[ASSIGNED TASK] Wherever "computer" occurs in the entries, copy the line that holds it.

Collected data
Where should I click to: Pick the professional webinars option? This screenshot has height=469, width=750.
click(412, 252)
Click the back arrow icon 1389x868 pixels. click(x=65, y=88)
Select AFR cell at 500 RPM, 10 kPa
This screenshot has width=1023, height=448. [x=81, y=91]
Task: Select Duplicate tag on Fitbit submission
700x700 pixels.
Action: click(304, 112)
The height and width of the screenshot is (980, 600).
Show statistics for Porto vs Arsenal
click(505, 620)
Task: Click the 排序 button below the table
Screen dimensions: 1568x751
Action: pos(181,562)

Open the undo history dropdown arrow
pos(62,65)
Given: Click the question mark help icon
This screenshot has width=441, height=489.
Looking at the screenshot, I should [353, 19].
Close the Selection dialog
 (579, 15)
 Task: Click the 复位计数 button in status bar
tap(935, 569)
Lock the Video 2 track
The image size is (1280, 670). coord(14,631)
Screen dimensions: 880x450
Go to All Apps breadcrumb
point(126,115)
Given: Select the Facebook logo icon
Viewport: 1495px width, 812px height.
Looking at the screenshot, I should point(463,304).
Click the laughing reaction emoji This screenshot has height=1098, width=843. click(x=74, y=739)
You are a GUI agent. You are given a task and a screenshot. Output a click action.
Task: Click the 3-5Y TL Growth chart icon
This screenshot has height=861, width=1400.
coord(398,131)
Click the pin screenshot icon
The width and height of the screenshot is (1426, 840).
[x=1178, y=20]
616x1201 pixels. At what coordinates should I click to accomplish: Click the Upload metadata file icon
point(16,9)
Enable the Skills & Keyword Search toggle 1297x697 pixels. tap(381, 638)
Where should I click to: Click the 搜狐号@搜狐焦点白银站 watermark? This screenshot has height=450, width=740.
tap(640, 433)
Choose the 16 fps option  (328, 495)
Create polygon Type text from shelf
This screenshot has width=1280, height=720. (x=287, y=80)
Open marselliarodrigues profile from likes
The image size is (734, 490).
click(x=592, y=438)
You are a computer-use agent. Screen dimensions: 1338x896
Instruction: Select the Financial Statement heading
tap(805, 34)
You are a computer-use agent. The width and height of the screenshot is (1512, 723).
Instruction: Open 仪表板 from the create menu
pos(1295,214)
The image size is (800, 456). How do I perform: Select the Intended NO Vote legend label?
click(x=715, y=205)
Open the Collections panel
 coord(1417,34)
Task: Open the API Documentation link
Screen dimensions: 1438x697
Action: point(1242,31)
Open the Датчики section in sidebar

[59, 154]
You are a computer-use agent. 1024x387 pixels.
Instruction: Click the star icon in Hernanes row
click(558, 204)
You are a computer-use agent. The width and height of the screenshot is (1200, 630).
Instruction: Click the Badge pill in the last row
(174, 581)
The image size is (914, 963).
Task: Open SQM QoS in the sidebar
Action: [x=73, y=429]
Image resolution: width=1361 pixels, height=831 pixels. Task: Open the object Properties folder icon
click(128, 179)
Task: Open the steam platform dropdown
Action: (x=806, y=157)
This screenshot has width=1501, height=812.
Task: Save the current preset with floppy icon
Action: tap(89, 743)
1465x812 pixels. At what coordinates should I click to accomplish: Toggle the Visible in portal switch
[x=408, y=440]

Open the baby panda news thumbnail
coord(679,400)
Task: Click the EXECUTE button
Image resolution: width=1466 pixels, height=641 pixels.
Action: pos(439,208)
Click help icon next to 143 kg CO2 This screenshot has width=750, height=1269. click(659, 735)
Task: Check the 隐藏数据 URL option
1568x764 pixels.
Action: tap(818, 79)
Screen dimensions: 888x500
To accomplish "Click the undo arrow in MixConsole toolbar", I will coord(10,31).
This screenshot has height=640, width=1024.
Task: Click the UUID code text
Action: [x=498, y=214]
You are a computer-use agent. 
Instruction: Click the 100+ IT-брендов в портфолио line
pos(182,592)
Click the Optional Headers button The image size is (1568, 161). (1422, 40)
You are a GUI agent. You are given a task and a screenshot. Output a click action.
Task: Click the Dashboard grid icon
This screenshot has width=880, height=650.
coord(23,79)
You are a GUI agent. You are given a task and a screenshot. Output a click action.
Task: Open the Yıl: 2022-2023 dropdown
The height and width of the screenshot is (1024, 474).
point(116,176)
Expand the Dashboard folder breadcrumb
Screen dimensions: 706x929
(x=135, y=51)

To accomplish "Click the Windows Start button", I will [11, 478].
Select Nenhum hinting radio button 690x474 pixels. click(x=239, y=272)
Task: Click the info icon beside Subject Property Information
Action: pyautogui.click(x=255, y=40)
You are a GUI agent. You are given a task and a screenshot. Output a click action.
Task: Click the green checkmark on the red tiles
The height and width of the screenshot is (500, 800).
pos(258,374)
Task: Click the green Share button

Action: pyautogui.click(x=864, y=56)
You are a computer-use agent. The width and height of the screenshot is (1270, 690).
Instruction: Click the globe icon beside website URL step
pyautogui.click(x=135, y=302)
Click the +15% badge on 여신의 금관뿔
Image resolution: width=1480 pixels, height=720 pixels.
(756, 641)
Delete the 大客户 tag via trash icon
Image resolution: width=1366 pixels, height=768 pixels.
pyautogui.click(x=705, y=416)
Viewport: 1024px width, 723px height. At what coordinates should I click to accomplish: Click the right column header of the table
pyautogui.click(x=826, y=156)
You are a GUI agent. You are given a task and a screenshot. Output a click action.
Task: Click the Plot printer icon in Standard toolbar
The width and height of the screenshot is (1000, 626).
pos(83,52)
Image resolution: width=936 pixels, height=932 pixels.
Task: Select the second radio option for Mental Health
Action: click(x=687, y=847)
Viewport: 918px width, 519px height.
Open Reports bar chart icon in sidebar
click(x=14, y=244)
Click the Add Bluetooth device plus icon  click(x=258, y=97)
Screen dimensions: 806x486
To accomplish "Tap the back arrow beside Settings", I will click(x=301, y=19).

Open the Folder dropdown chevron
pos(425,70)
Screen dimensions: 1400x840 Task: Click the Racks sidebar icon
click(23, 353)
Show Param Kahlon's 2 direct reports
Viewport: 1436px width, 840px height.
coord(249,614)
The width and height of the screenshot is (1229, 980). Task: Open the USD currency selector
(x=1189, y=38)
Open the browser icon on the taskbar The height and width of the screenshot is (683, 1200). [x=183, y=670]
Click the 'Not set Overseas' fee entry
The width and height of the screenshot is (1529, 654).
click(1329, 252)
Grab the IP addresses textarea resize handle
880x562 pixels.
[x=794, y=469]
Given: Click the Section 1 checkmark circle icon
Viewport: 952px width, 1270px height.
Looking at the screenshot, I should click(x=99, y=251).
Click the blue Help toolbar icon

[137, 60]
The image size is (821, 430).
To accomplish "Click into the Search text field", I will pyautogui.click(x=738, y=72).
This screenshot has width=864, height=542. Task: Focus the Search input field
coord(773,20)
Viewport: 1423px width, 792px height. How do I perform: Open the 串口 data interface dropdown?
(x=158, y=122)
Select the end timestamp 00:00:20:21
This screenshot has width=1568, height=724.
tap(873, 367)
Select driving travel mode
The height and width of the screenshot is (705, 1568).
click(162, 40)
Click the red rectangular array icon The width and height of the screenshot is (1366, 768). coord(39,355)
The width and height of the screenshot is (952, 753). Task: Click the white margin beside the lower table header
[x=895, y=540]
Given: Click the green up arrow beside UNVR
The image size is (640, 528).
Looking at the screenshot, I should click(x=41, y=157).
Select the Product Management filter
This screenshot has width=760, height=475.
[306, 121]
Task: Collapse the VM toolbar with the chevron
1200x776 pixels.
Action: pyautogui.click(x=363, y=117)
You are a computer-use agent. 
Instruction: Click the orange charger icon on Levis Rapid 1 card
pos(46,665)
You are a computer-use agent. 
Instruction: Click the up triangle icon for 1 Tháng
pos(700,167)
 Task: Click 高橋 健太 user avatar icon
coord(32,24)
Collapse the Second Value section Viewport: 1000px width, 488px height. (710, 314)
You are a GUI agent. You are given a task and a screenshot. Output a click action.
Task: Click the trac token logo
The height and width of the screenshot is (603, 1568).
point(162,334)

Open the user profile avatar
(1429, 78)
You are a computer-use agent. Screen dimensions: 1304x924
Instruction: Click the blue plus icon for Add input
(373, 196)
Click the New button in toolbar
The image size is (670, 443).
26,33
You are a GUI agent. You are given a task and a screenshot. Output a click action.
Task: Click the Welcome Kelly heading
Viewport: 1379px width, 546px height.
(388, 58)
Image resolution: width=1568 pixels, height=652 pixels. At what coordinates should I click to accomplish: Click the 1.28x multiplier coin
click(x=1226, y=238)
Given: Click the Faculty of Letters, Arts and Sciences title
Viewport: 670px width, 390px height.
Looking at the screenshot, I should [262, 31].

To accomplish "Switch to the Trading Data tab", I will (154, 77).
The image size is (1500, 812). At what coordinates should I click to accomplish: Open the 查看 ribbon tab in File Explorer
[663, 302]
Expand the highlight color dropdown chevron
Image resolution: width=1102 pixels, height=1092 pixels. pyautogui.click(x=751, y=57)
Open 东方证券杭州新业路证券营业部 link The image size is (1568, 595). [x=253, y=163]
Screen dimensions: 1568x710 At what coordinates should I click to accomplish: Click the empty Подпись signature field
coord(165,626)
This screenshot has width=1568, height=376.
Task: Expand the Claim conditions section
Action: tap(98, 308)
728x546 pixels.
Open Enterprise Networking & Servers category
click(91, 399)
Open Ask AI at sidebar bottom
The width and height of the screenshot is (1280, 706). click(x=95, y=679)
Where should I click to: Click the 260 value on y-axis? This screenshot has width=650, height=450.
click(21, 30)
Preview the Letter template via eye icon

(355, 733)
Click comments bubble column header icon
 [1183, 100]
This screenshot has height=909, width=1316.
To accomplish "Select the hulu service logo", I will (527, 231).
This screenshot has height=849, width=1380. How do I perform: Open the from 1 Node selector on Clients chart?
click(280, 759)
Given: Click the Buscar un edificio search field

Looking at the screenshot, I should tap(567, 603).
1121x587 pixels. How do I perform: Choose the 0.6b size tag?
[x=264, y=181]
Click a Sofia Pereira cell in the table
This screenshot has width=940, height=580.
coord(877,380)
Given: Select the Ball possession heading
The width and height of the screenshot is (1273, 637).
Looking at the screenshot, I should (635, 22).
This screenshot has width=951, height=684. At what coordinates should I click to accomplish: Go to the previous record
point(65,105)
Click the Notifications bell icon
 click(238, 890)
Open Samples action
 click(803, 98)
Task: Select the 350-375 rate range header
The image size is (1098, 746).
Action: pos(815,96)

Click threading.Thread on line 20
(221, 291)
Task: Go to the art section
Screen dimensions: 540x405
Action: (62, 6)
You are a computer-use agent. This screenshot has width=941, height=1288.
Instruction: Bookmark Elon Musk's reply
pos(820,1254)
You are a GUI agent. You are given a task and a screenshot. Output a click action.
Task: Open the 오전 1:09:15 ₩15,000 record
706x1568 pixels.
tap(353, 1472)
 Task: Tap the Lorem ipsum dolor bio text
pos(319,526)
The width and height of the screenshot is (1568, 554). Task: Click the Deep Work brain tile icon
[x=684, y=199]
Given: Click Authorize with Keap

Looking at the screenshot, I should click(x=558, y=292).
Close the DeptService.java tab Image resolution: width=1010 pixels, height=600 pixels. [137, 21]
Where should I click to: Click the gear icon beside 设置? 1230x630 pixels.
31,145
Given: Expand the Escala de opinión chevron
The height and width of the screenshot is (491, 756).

[ANSWER TO THE PROBLEM]
You are a computer-use agent. Screen dimensions: 1338x896
You are a computer-use agent. The width and height of the screenshot is (1512, 723).
You are a computer-use agent. 1024x387 pixels.
You are a computer-use agent. The width and height of the screenshot is (1200, 630).
You are a computer-use agent. 
You are a computer-use agent. The width and height of the screenshot is (1270, 690).
You are a computer-use agent. 
You are a computer-use agent. 
You are a computer-use agent. Screen dimensions: 1304x924
You are a computer-use agent. This screenshot has width=941, height=1288.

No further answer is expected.